Brigham Young University: Y Faculty Visit Asian Scholars

Two BYU faculty members returned last week from a month of conferences and research in Northern Europe.

Drs. Paul Hyer and Sechin Jagchid, both professors of Asian Studies and History, were among 50 persons from 20 different countries to attend an international conference on Inner Asia.

The conference was held in Helsinki, Finland, June 7 through 12. The two represented BYU. at the conference, reporting on their work in the area of Inner Asia as well as the work of other BYU faculty members.
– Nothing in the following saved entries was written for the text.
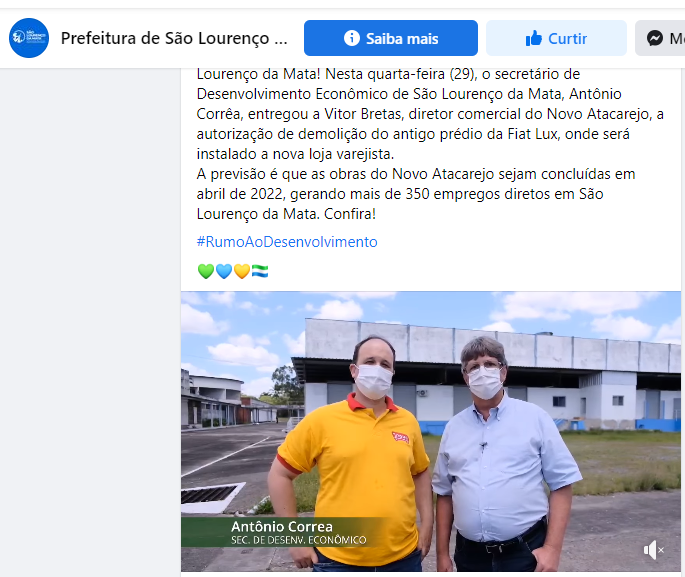Open the #RumoAoDesenvolvimento hashtag link
The width and height of the screenshot is (685, 577).
click(287, 242)
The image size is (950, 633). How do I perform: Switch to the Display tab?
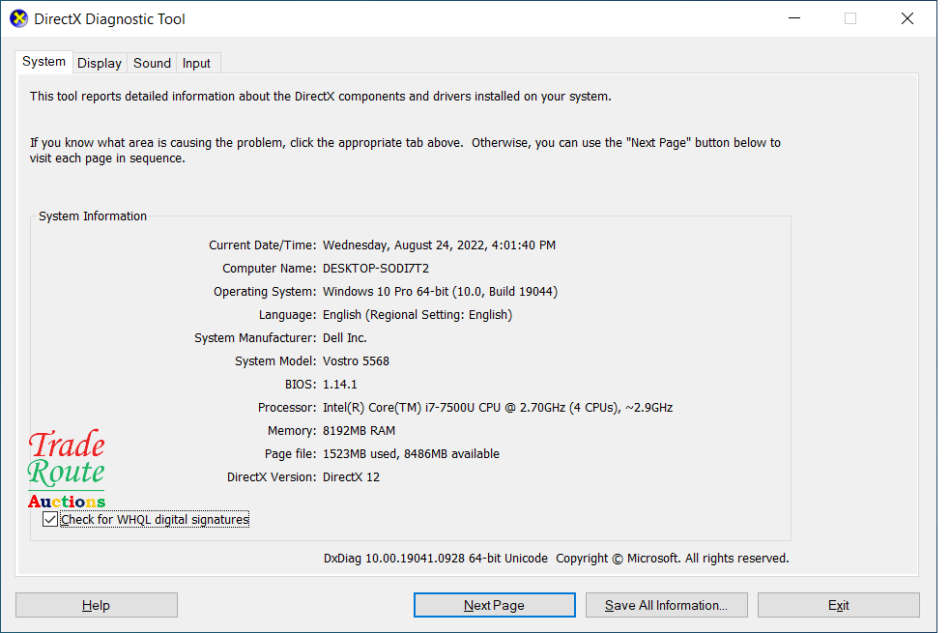coord(99,62)
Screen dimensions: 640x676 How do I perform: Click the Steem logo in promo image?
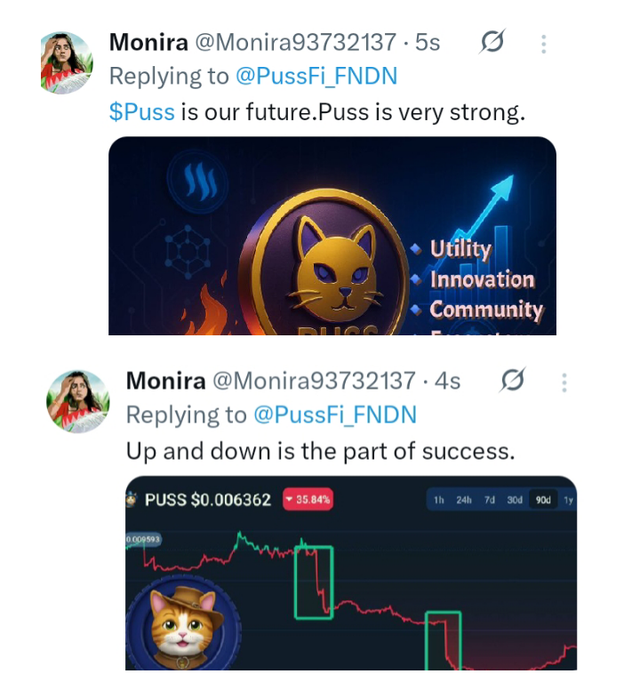click(x=198, y=181)
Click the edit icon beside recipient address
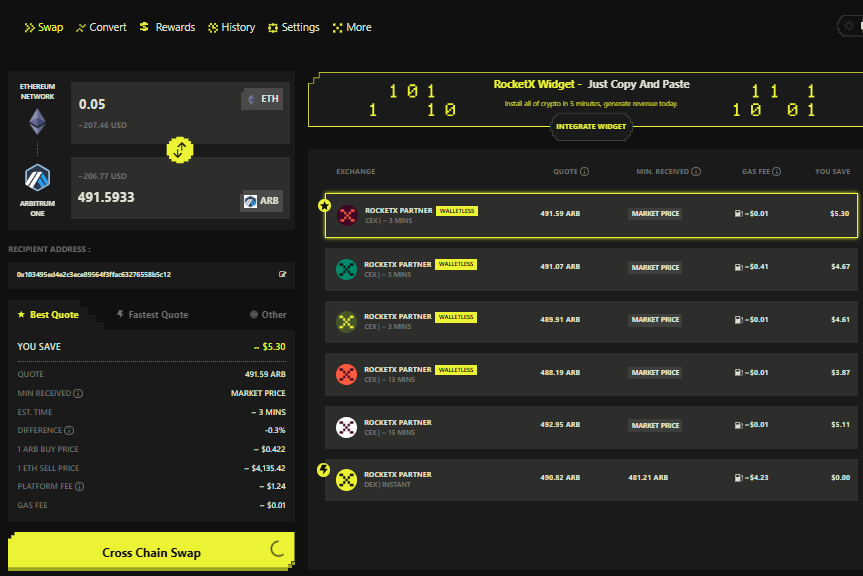Screen dimensions: 863x576 283,273
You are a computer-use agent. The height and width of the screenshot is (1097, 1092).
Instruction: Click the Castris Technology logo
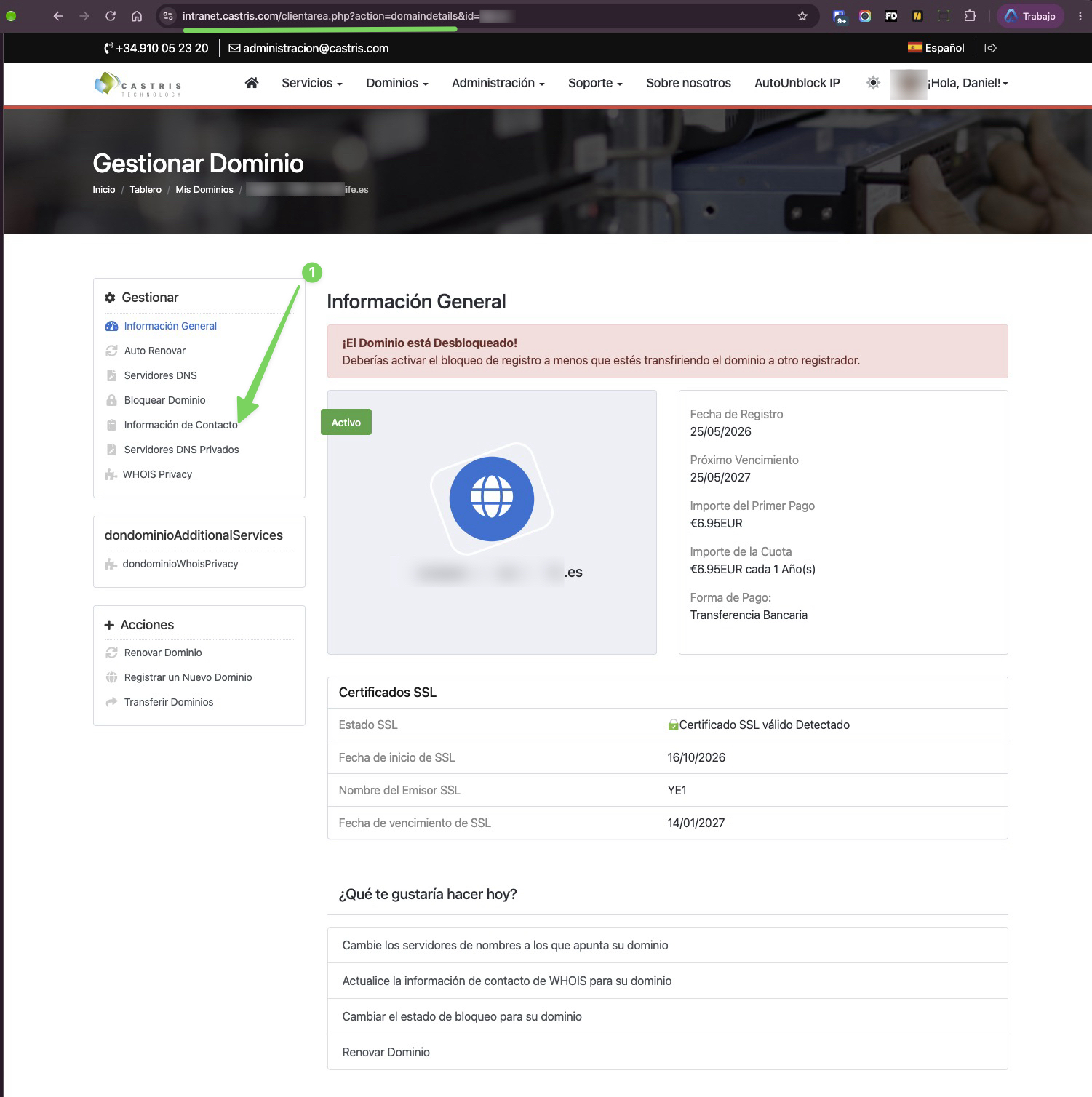pyautogui.click(x=138, y=84)
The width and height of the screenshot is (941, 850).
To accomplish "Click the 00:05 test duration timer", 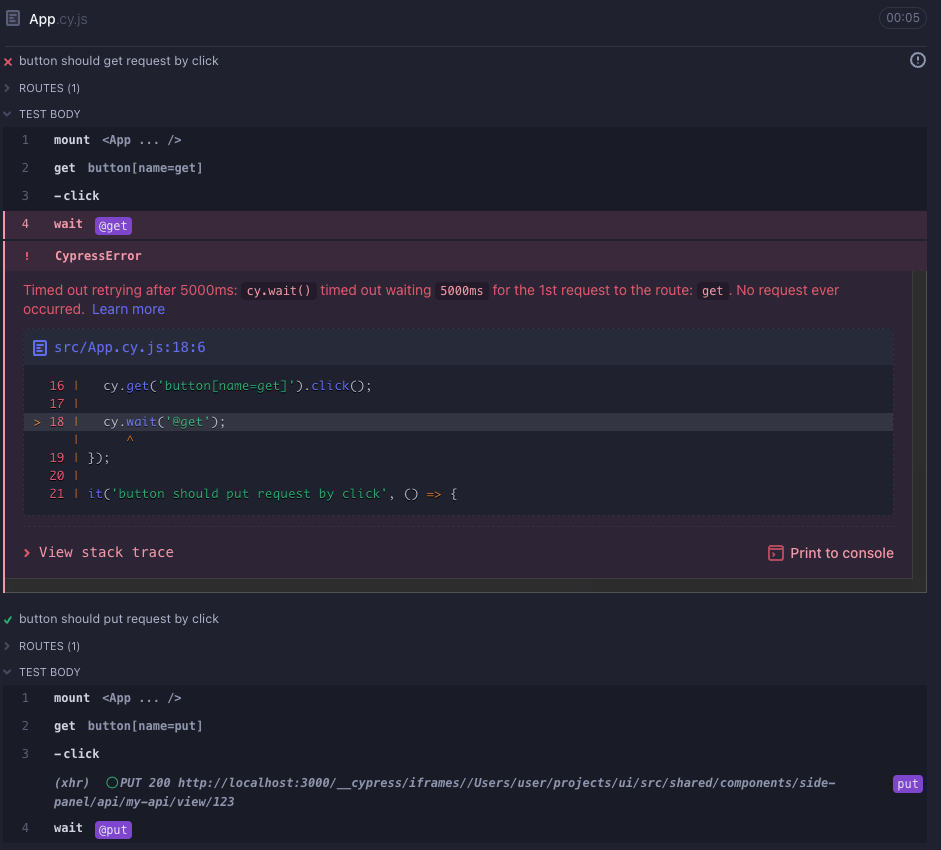I will [x=902, y=18].
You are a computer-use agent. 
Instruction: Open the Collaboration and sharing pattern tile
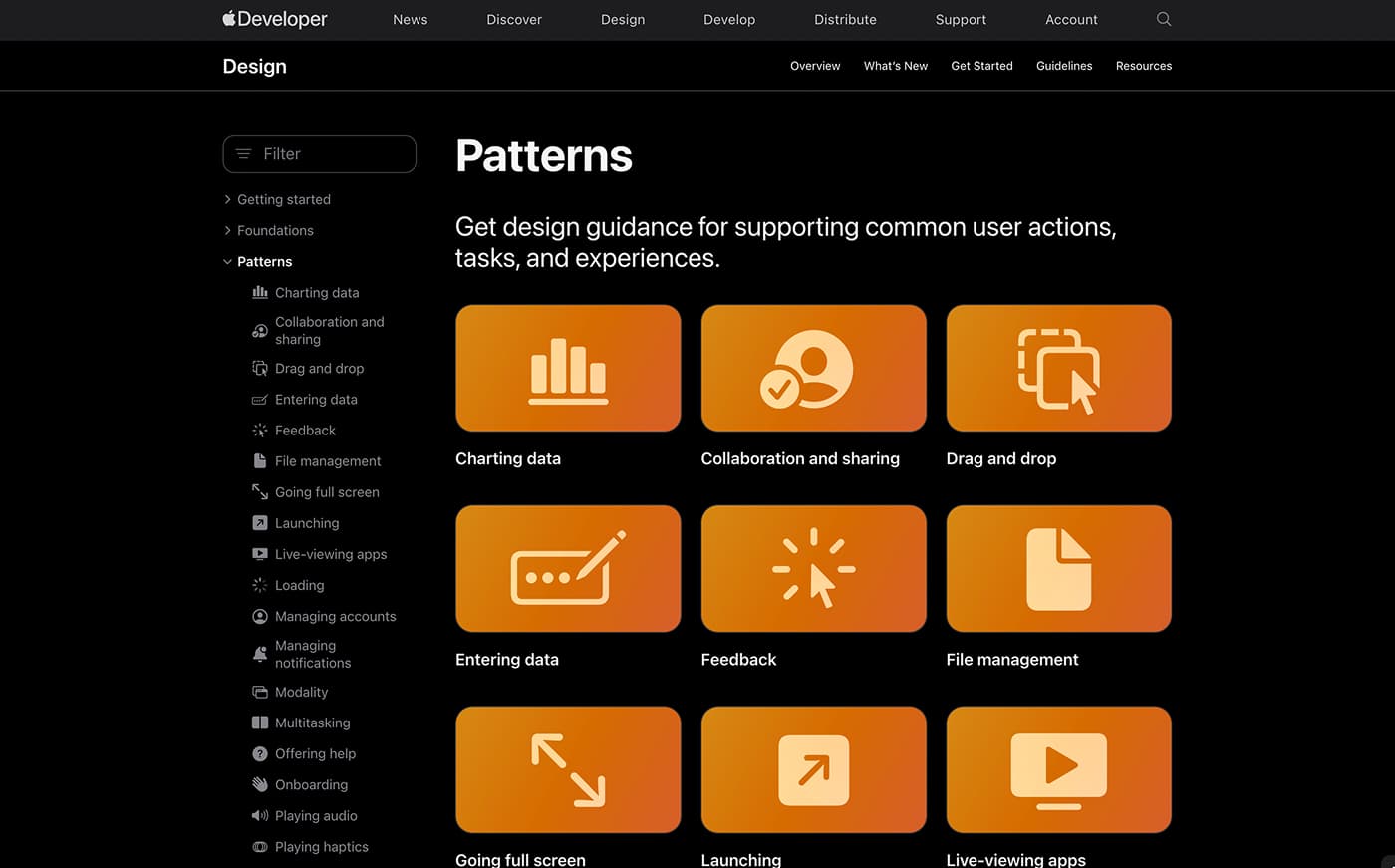point(813,368)
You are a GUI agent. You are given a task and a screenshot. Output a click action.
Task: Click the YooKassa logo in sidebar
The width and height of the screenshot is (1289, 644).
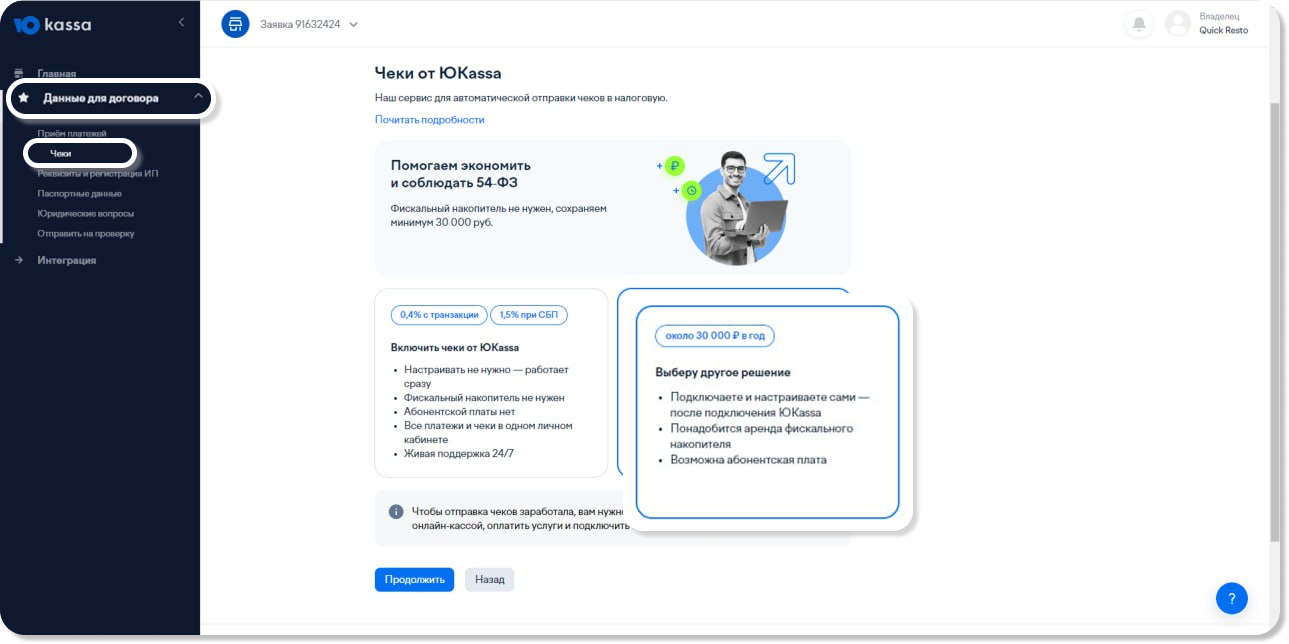click(x=53, y=25)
Dr. Hyer and Dr. Jagchid also delivered two research papers at the Helsinki conference. The papers were written about a series of important movements on the China-Mongolian border area. The studies made by Dr. Hyer and Dr. Jagchild will be published in Helsinki.

Identified as the Permanent International Altaistic Conference, the history conference was also attended by several scholars from the Soviet Union, Poland and Hungary. Dr. Hyer said, this was a “rare opportunity for contact with Soviet Bloc scholars.”

Following the convention in Helsinki, the two BYU professors traveled north of the Arctic Circle into the Lapplands, where they observed an international conference of representatives of the Lapps primarily made up of Swedish, Norwegian and Finnish people.

The two professors were hosted by the Lapp people, and on one evening they attended a celebration involving about 300 Lapps dressed in their colorful native costume.

From there, the history professors traveled to Stockholm, Sweden. In Stockholm they were permitted into important archives to review valuable research materials.

Before returning to the United States, Drs. Hyer and Jagchid stopped in Bonn, Germany and London, England. Bonn houses the most outstanding Asian research center in western Europe, said Dr. Hyer.